«Esther Díaz, sólo a los peruanos no les suena el nombre», afirma Juan Carlos Valdivia Cano, y continúa, «pero en latinoamérica es reconocida como un «monstruo» de la investigación».
El catedrático agustino no se equivoca, basta con revisar el CV de Esther, y nos daremos cuenta que ha educado a varias generaciones.
Tras escucharla muchos hombres decidieron dejar el trabajo que no les gustaba, cambiar la pareja que no les convenía, mudarse a vivir solos, reconciliarse, reconocerse y hasta aceptarse.
El lector puede buscar el documental Mujer Nómade, que le hiciera Martín Farina, uno de sus discentes. Antes, disfrute Pensar la ciencia.
PENSAR LA CIENCIA
Es inútil buscar hojas y ramas para cubrirse, es inútil incluso perseguir animales de gruesas pieles, matarlos, desollarlos y utilizar sus cueros como cobijo. El frío persiste. Cuando arrecian las lluvias, la nieve y la ventisca, los humanos no conocen sosiego. Algunos se refugian en cuevas o en troncos ahuecados, pero el frío los atraviesa. El clima despiadado hiere con más crueldad debido a la falta de alimentos calientes. No hay posibilidad de lumbre, de agua templada, de leche tibia, ni pensar siquiera en un humeante pichón crujiente. Los ateridos hombres se congelan, nada mitiga su invierno.
Sin embargo no están solos. Alguien se dispuso a jugarse por ellos. Prometeo, el hijo del titán Japeto, después de contemplar la pena de los humanos, retornó a las regiones divinas. Nadie lo vio avanzar por los corredores celestiales, nadie vio su silueta desplazarse por los muros sagrados, ni contempló el momento en que arrancó una llama del solar de los dioses, pero a los pocos días nadie ignoraba que los mortales habían sido beneficiados con el fuego y que el responsable pertenecía a la estirpe divina.
Zeus imaginó un castigo brutal, sangriento, repetitivo. Prometeo encadenado debió soportar que un águila devorara cada día sus entrañas. El castigo no por cruel deja de ser ecuánime. La magnitud de la penitencia es semejante a la magnitud del don recibido por los hombres. Los humanos, a la luz del regalo prometeico, se iniciaron en el conocimiento. Aprendieron a mitigar el frío, a cocinar alimentos, a tornar maleable la materia, a fabricar armas para defenderse, para atacar, para vivir, para matar.
Pero la punición no se detuvo en el ladrón del fuego, también los hombres fueron castigados. Zeus tentó a Pandora con una caja de atractiva presencia. Ópalos y rubíes tachonaban su tapa. El mandato de no abrirla no hacía más que azuzar la curiosidad que, finalmente, pesó más que la obediencia. La mujer abrió el cofre y todos los males del mundo salieron exultantes como sierpes iracundas. Es preciso aclarar que Pandora logró que la esperanza se instalara en los humanos para aliviar la sordidez del contenido de su caja.

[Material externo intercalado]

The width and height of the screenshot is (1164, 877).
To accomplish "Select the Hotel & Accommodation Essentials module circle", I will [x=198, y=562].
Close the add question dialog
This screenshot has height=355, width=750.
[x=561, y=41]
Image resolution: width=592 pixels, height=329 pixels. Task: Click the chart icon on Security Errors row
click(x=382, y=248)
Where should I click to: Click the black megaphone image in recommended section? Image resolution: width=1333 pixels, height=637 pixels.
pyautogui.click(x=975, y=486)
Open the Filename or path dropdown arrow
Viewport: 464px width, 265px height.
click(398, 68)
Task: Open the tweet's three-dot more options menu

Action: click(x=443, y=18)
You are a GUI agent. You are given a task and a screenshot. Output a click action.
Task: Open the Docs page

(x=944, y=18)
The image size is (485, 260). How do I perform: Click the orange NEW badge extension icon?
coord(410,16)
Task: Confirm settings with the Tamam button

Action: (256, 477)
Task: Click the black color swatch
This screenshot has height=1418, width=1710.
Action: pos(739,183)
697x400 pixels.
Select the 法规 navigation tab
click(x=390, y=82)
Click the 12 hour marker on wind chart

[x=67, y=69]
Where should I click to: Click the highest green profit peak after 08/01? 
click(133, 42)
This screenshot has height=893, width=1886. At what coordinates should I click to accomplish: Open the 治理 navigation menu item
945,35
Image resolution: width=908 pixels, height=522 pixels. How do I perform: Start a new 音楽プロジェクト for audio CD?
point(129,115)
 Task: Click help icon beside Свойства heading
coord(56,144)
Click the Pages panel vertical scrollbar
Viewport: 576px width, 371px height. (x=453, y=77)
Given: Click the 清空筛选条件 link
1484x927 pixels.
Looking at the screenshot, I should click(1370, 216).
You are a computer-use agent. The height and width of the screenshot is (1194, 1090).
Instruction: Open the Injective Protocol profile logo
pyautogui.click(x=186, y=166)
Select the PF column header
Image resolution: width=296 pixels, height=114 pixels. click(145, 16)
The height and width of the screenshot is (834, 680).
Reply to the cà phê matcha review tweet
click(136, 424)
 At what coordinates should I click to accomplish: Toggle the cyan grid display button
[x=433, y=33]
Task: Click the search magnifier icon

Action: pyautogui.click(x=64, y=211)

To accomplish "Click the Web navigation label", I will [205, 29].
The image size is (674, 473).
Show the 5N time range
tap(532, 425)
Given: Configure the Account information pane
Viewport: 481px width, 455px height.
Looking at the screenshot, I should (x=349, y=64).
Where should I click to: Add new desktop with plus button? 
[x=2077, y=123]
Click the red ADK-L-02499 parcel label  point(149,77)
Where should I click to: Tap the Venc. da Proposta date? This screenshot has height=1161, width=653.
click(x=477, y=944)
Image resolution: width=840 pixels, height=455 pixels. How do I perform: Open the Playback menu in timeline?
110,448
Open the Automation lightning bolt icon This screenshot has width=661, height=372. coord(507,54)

Dice Galileo que es necesario conocer la naturaleza si se la quiere dominar. Conocimiento y modificación de la realidad fueron la condición de posibilidad de la ciencia y de la técnica. Se confunden, se acoplan, se entrelazan. La tecnociencia es una creación humana tan pujante como su origen mítico. Contradictoria y dual. De la ciencia pueden surgir los más sublimes beneficios, aunque también los más funestos perjuicios. Es capaz de dar vida, de extenderla, de mejorarla, aunque también puede ser utilizada para la explotación y la muerte.
Las generaciones han gozado y sufrido los frutos del conocimiento. No deberíamos olvidar la caja de Pandora, ya que la tecnociencia en su faz negativa se presta a la especulación de mercado, al desarrollo bélico y a turbios intereses (los males que escaparon de la caja), y en su faz solidaria contribuye a mejorar la vida y al compromiso social.
A la ciencia hay que acunarla, cuidarla y reforzarla como se hace con el fuego. Una racionalidad científica ampliada a lo político social piensa la ciencia en relación con los dispositivos de poder y con sus implicancias éticas. No adhiere al pensamiento único, respeta la diversidad y atiende lo múltiple. He aquí una perspectiva fecunda para pensar la ciencia, para apostar incluso a difundirla y enseñarla considerando todos sus aspectos -también los no positivos- porque únicamente conociendo el estado de las cosas se pueden pensar estrategias para mejorarlo.